> Work instructions
How many lines of the data contain the word "Texte"? Give only that number.

Source records:
--

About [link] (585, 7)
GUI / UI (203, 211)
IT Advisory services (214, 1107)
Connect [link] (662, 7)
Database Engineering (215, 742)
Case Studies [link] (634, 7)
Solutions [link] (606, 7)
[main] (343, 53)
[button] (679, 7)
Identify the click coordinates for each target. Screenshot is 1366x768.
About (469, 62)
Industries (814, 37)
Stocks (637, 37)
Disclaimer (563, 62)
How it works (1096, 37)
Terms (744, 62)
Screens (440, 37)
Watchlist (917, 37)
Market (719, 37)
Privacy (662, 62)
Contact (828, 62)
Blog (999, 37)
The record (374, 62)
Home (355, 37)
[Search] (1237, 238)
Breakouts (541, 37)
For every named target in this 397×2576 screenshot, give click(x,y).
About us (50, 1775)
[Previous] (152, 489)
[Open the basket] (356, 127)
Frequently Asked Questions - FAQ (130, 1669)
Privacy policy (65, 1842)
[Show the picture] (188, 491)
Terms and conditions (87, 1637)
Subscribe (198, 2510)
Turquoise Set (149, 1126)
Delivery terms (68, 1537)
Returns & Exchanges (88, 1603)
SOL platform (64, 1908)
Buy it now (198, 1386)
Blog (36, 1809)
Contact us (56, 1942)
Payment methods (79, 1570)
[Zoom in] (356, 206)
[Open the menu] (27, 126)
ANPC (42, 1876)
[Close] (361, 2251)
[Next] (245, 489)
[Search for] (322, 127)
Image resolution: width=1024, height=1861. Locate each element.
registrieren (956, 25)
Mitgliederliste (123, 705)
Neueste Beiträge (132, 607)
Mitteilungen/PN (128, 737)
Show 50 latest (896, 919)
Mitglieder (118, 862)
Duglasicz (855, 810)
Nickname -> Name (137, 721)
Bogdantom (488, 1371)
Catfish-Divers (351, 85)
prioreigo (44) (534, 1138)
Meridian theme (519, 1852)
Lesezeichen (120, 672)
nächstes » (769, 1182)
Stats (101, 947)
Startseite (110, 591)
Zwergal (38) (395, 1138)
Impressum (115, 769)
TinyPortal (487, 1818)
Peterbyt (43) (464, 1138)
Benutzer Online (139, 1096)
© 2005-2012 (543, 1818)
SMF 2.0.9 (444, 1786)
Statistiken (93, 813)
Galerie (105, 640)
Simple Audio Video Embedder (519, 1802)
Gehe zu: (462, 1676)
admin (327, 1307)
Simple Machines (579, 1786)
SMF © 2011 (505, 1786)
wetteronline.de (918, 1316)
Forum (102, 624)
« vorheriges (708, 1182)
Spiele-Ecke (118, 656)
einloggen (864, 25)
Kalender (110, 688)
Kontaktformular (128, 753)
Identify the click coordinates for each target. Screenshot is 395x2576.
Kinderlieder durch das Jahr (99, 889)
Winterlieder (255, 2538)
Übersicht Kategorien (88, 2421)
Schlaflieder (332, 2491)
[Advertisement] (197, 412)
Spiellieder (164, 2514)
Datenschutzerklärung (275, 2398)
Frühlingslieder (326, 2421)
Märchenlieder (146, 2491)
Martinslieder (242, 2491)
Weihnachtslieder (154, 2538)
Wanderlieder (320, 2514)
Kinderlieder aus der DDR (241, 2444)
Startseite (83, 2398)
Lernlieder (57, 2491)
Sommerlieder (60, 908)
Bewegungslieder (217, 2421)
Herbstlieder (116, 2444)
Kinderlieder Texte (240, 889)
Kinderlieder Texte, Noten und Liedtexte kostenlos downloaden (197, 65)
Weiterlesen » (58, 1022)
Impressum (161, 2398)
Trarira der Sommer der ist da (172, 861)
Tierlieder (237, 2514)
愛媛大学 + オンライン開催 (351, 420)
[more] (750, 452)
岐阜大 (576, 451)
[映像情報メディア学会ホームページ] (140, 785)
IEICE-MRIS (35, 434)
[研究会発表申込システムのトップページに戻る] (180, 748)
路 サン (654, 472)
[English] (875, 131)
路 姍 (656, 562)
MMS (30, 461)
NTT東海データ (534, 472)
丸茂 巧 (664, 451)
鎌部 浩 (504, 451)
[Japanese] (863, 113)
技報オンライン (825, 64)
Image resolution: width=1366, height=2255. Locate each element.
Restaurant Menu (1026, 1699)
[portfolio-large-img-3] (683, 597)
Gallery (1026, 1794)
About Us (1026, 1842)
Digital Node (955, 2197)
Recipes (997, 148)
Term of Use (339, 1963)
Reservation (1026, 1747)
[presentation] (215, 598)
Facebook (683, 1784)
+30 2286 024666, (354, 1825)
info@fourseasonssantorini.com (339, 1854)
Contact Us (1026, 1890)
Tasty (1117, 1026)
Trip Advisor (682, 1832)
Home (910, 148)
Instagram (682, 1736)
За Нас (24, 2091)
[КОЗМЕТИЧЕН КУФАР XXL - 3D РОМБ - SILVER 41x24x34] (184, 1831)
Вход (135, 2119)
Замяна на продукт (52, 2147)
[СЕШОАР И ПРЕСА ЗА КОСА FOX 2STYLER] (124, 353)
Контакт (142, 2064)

--

> Response below
2